Pure "cold calling" isn't the only way (but I've been there too) predictablerevenue.com/book changed the course of my first company by helping us fail faster. We built some internal tools to support the 'Cold Calling 2.0' process he lays out in the book and when we realized our product wasn't sellable, we pivoted our company around the tools we built.

6 months in, we're doing more revenue each month than we did all of last year.


I was going to say, the other source I find really good at the moment is http://saastr.com/, but I now see they are the same author. Thanks for linking - I'll check that book out. I'll be the 1st to admit I need all the help I can get to teach myself to be good at sales.


Because to us developers, we've seen a lot of business folks who just don't get what it is we do. Unrealistic expectations, no concept of technical debt, endless pushes for solid deadlines despite being told things won't happen on those dates, no understanding of what it takes to scale things past a certain level, etc, etc, etc.

If you're an MBA with a CS degree, or even simply someone who has actually done your share of boots on the ground dev work, this attitude probably doesn't apply to you. MBAs have a perception, rightfully so I think, of not really understanding what happens to turn all of their great ideas into working software. There's also nothing like company wide (or god forbid, external) emails promising features by a specific date without having consulted developers on timelines, or worse, having consulted them on the timeline without taking into consideration that it requires moving everything else they're working on down the line to meet that deadline. "Oh, it's just adding a textbox here, plugging it into a formula, and spitting it out over here here and here, how hard can it be? An hour tops."


That wasn't an insult. That was an empirically observed fact. The people who have told me not to bother cold-calling have tended to be MBAs.


Doesn't that make it an anecdote then, rather than a fact?
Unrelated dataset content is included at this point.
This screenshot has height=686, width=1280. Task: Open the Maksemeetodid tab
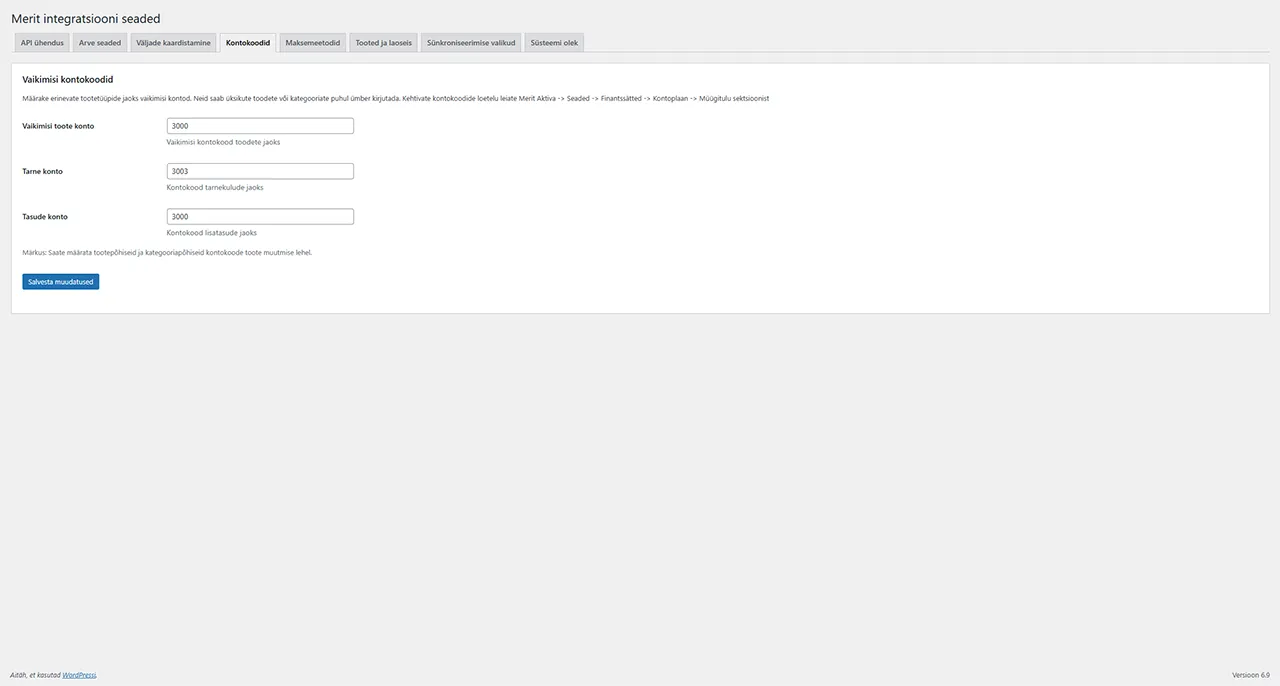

Hey, i am not an MBA, but working on my start up, i feel there is a NEED for some formal business training. I mean there are so many businees things I am trying to figure out and i feel I can't be the only one doing this. They must have come up with formal standardized processes for this now. And i am sure they teach you all that stuff during an MBA


That dude always gives really bland, re-read advice (lol at his jaw-dropping at some random cold-calling people, sounds super privileged to me, and he always insults folks while he's at it). King of the Aspies here at HN.


I considered doing an MBA once, and see the value. The issue is not MBA's per se, but that there are a bunch of people taking MBA courses, especially at lower tier schools, that are essentially all about hustle without any underlying substance. Think the pointy haired boss from Dilbert.


First time I've heard the pointy haired boss was essentially all about hustle.